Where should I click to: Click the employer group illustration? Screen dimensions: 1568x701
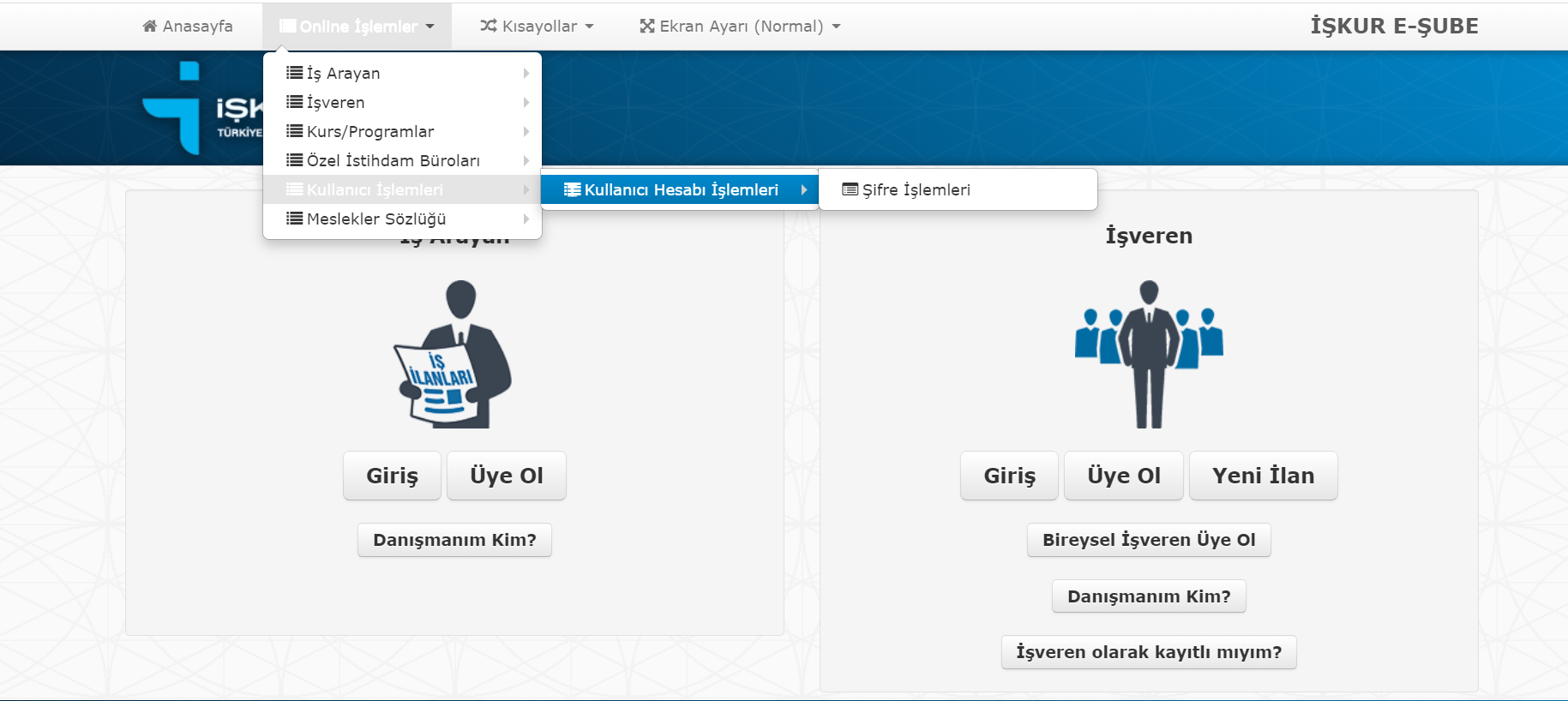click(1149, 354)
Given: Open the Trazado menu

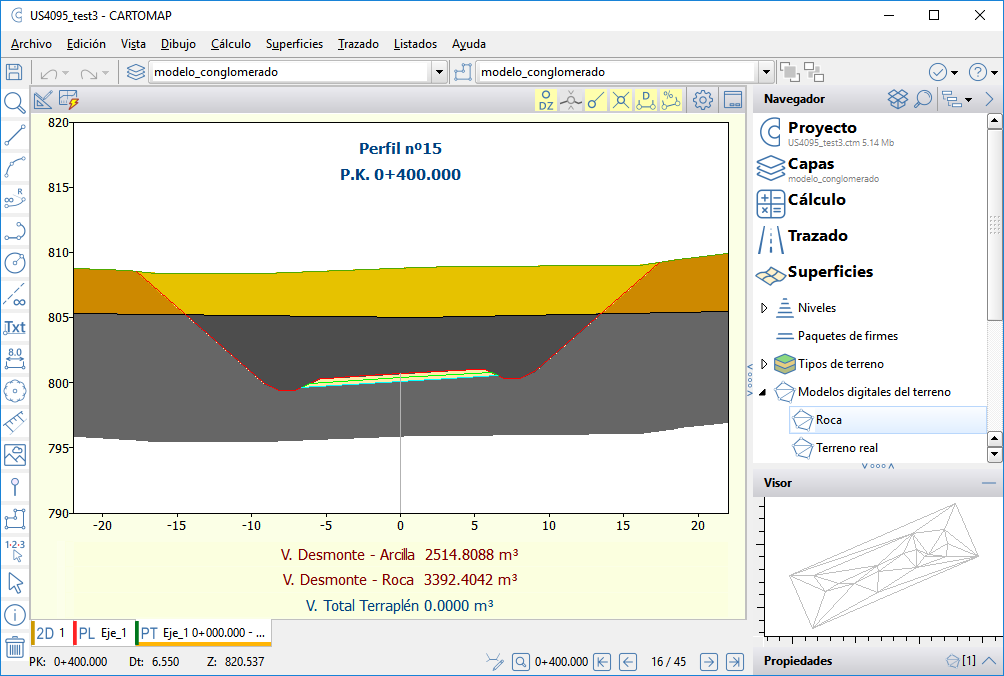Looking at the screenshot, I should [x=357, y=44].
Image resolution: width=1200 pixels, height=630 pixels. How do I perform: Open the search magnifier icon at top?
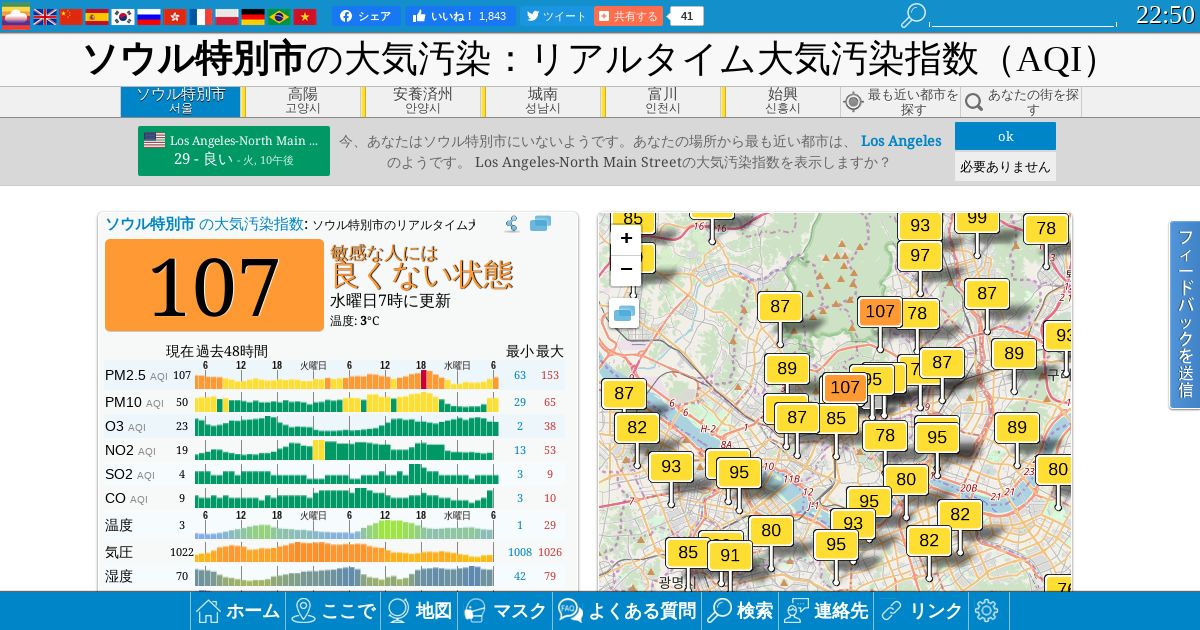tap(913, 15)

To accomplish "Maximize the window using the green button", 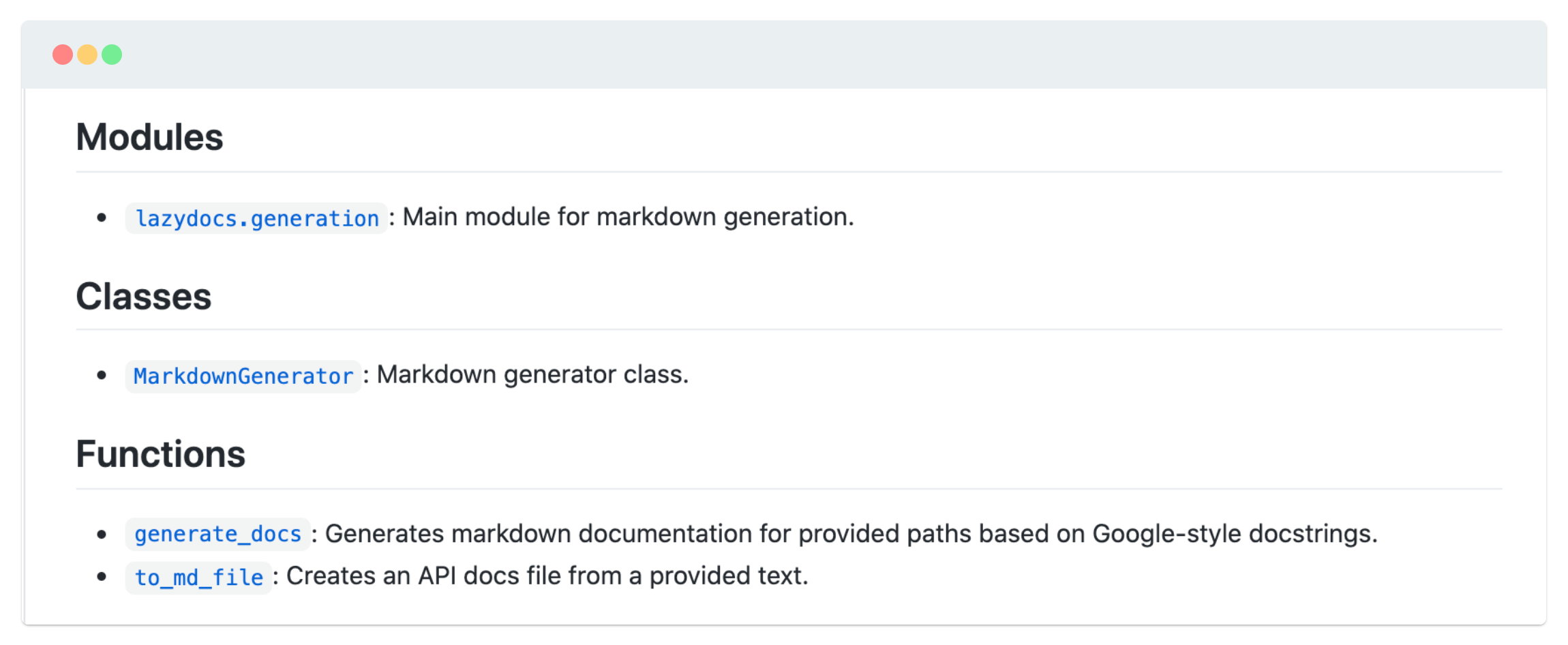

The problem: Which lines fall between the one containing "Image resolution: width=1200" and the last line of the listing, both included? Give them again exactly, without the pictures.

Written response:
Image resolution: width=1200 pixels, height=630 pixels. How do I perform: Open the search magnifier icon at top?
tap(913, 15)

To accomplish "Maximize the window using the green button", 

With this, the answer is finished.